Speaking of vulnerability, even setting blood type aside (a person with type A blood is 35% more susceptible than someone with another blood type), 45% of all Americans have vulnerability indicators that make them susceptible to the worst consequences of the disease should they be infected. Age, particularly those experiencing age-related disease or frailty, is the most obvious risk. Those in their sixties and older have generated the bulk of the COVID-19 fatalities. Any chronic immune or respiratory impairments, obesity, cardiac issues, and diabetes are just part of a long list of COVID-19-risk ailments.

Although a saliva test developed by Yale University along with the NBA, which is easy to administer and provides rapid results, shows promising results, the United States is millions and millions short of viable tests and faces thoroughly unacceptable waiting periods for results. Unlike most other nations that faced serious infection rates, the United States still has no national playbook to contain the disease. A medical pandemic has become a political event pitting economy-first conservatives against life-is-precious residents. Even as the federal government has the absolute ability to provide enough economic flow to sustain serious containment efforts, Republicans have dug in their heels against releasing such financial aid in order to force even the vulnerable to get back to work to restore the economy.

That the United States, allowing individual states to go their own way even as Americans travel back and forth between and among states (in spite of purported attempts to impose interstate travel restrictions and quarantines), has all but assured that the virus is nowhere near containment. We are in the middle of a first wave outbreak explosion, and the probability of a massively corrosive second wave now seems inevitable.

“A top CDC official has warned that the US must brace for the ‘worst fall’ ever in the history of public health disasters if Americans don’t follow coronavirus guidelines… ‘For your country right now and for the war that we’re in against COVID, I’m asking you to do four simple things: wear a mask, social distance, wash your hands and be smart about crowds,’ Dr. Robert Redfield, director of the Centers for Disease Control and Prevention, told WebMD.

“‘I’m not asking some of America to do it. We all gotta do it.’… If people fail to follow those tips, next season could be ‘the worst fall, from a public health perspective, we’ve ever had,’ he said… Redfield’s powerful plea came as COVID-19 fatality numbers soared to more than 166,000 nationwide, with 1,499 deaths reported on Wednesday [8/12] alone — the most in a single day since May, according to Johns Hopkins University data.” New York Post, August 13th.

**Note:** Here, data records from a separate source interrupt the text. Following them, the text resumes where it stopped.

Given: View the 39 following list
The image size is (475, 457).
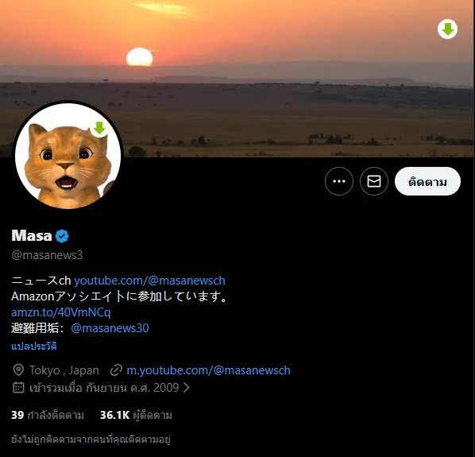Looking at the screenshot, I should coord(48,415).
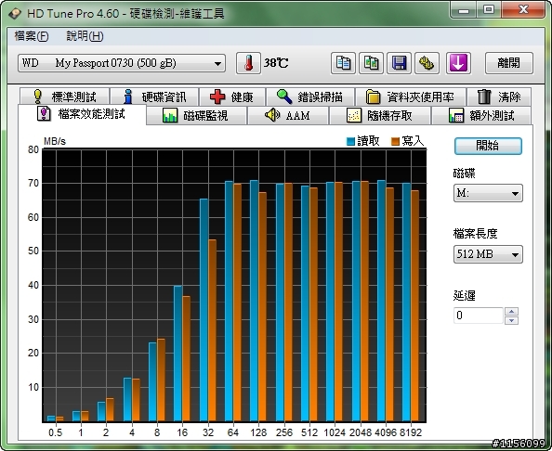Open the 檔案(F) menu
This screenshot has height=451, width=552.
[x=32, y=36]
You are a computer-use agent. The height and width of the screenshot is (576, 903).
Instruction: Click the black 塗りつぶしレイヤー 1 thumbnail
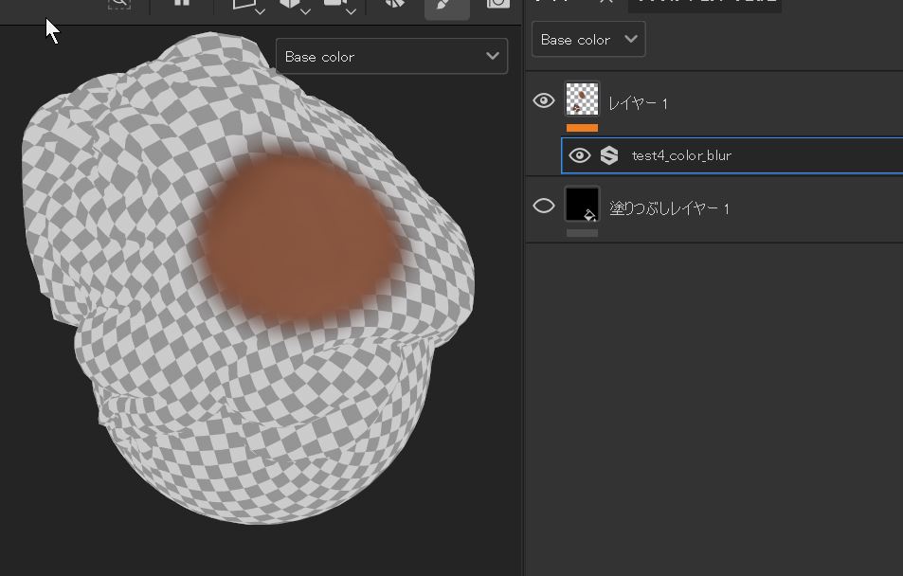point(582,204)
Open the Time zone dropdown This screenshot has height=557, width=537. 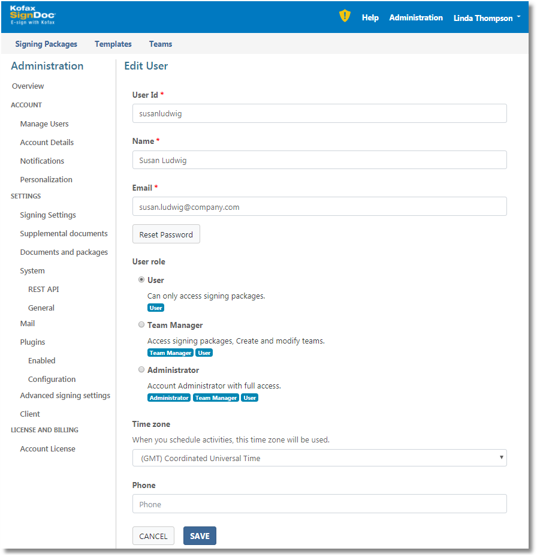[x=319, y=458]
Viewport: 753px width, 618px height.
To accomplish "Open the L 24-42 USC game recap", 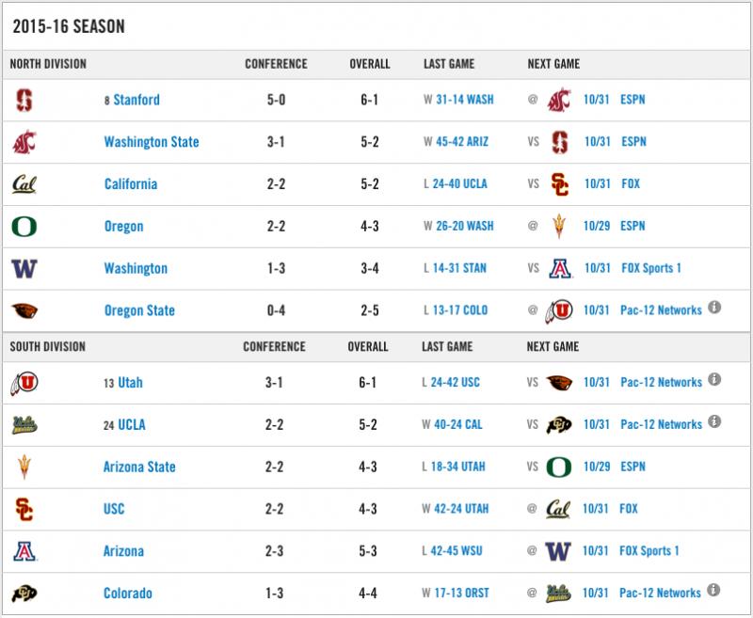I will pyautogui.click(x=451, y=383).
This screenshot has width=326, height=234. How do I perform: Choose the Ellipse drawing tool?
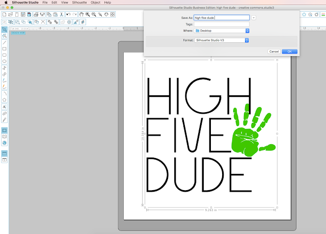coord(5,61)
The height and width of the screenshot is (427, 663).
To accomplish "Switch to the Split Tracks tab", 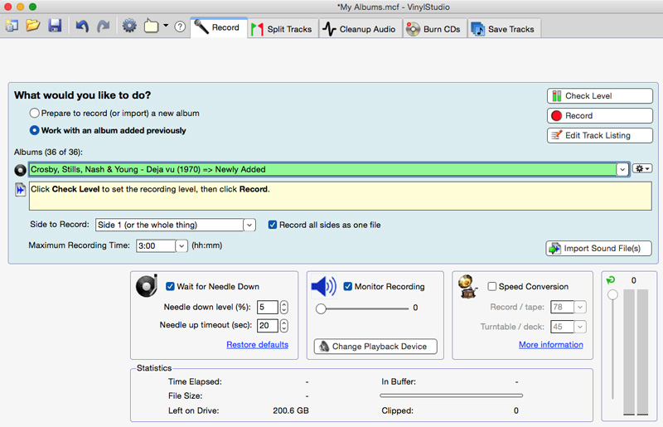I will click(x=283, y=29).
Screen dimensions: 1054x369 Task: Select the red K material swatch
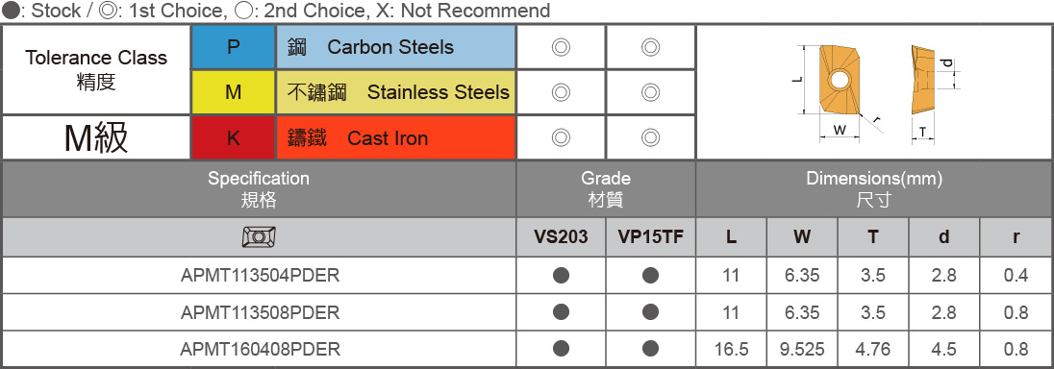pos(234,137)
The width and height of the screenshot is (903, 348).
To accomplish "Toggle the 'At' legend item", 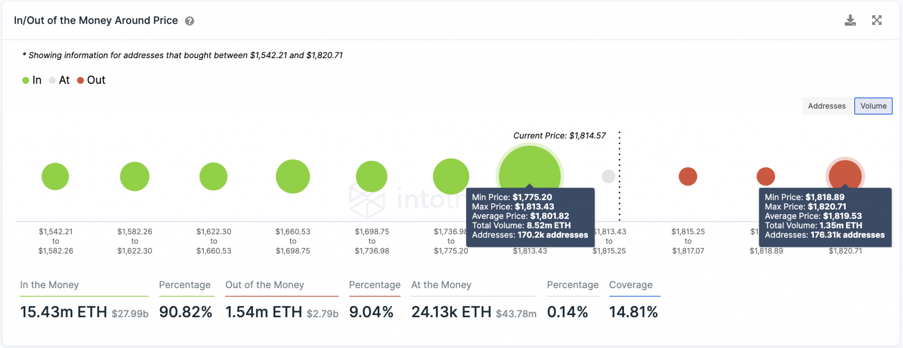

Do those who have experienced an infection and recovered have permanent immunity?  So far, all we know is that the immunity extends at least 90 days. Maybe more. We just do not know.

And if you think we are on a path towards an inevitable “herd immunity” no matter what, see my August 12th Have You Herd of Immunity? and my June 13th Are We Just Going to Learn to Live with Massive Death Tolls? blogs to correct that assumption. While we may develop an effective vaccine (politicians cannot guarantee anything), which has almost a zero chance of widespread deployment until next year if is satisfactorily tested and mass produced in time, it will still take a long time for the overall containment to occur… and a much longer period for the economy to recover from this devastating pandemic. That a large segment of the population is indicating it may simply not get the vaccine even if available should be troubling to us all.

If we keep trying to force the economy to full opening, to get our children into schools without proper COVID-19 containment, the pandemic will escalate to even greater numbers and toxicity… taking the economic further down with it. And the next drop of the economy could be so much worse than the financial disaster we have experienced to date. Anything that we do to force people out of safe venues, like requiring older people to vote in person by shutting down the US Postal Service, will only make a bad situation incredibly worse.

            I’m Peter Dekom, if you need proof of our failed COVID-19 policies, just compare our infection, hospitalization, ICU-usage and mortality statistics with the results in the rest of the developed world.